LA CANICULE VUE DES URGENCES
Son livre s’ouvre sur la canicule vécue heure par heure dans les urgences et les salles des hôpitaux de Paris. On a oublié un peu ces jours où le public comme les autorité ne mesuraient absolument pas l’ampleur du désastre, alors que les infirmières et les médecins abandonnaient leurs vacances, faisaient la chasse aux ventilateurs, rappelaient leurs retraitées pour des coups de mains...et finissaient par improviser des morgues dans camions frigorifiques. Michelle Bressand pense que nous demeurons incapables d’anticiper et que la même chose pourrait se reproduire avec les mêmes ou presque les mêmes conséquences dans d’autres circonstances : « nous sommes prêts pour une autre canicule mais autre chose, une épidémie... ».

LE MANQUE D’INFIRMIERES

-« Nous ne manquons pas vraiment d’infirmière, nous manquons de temps infirmier. Il y a des dizaines de sortes d’infirmières : en consultation, au secrétariat, en réanimation, en maternité, chaque service est une activité différente. De plus, les infirmières ne restent pas à l’hôpital : elles s’en vont, elles deviennent infirmières libérales, scolaires, institutrices en maternelles.

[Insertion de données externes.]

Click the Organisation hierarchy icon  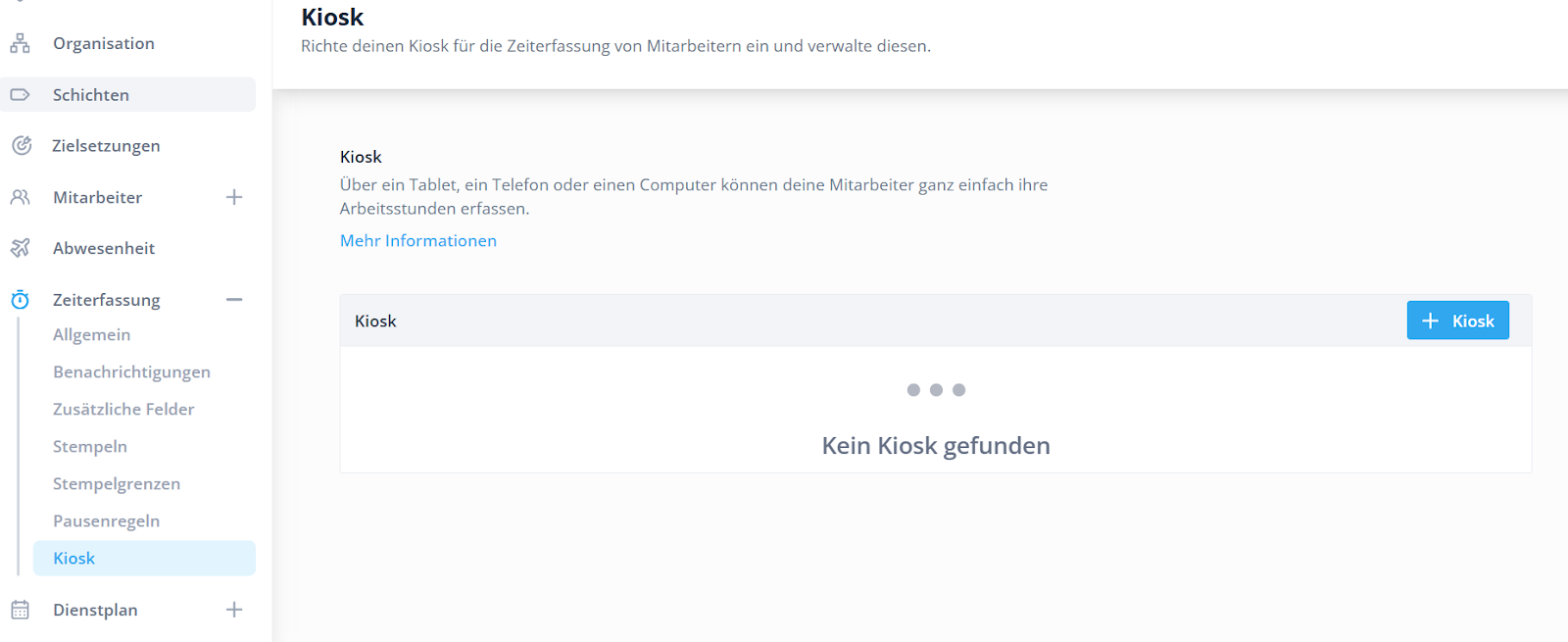20,43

Entre un métier qui vous dévore, avec des horaires complexes, et un pratiquement identique avec le même salaire mais des conditions de travail infiniment plus souples qu’est ce que vous choisissez ? La France ne manque pas d’infirmières.. .Nous allons en manquer lorsque les babyboomers vont partir à la retraite, c’est pourquoi il y a urgence à transformer les conditions de travail hospitalier.

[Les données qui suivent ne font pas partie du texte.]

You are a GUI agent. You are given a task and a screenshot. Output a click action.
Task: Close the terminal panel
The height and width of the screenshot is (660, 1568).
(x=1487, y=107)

LA GRANDE MISERE DES HOPITAUX
(Elle éclate rire). « Il n’y a pas de grande misère : il y a un management complètement has been qui ne prend en compte ni les changements de mentalités ni les transformations des malades et de leurs familles, plus exigeants et en même temps mieux informés de leurs maladies et de leurs droits. Les techniques de soins ont changé, les infirmières ont sans cesse besoin de se recycler, d’apprendre, elles manquent de temps pour tout. La misère elle réside dans l’absence de gestion correcte, pas du manque de personnel qualifié. »

COMMENT FAIRE MIEUX ?

« Il y a toutes sortes de « petites lignes budgétaires » qui ne devraient pas incomber à l’Assistance Publique, mises bout à bout cela représente beaucoup d’argent.Par exemple, la recherche. Est-il normal qu’un secrétariat pour la recherche soit payé par la sécurité Sociale ? Pourquoi pas par le ministère de l’Education ou de l’Industrie. Autre chose : Il y a tout un bénévolat qui pourrait apporter beaucoup mais qui est mal géré, désordonné. En Allemagne par exemple, les associations d’aide aux malades et à l’hôpital, dépendent des hôpitaux, leur aide est bien organisée et très précieuse. En France ce n’est pas le cas, chaque association fait son travail dans son coin avec parfois beaucoup d’amateurisme et de la concurrence entre elles !

L HOPITAL PUBLIQUE EST IL MENACE ?
« Oui, si nous continuons comme cela, les malades ne voudront plus venir. Or nous offrons malgré tout une des meilleures médecines d’Europe. Il faut que l’hôpital demeure publique pour les malades mais que l’organisation du travail soit gérée comme dans le privé sans empiler des directions, les nouveaux départements avec des gestionnaires qui ne savent rien de la vie d’un hôpital. ».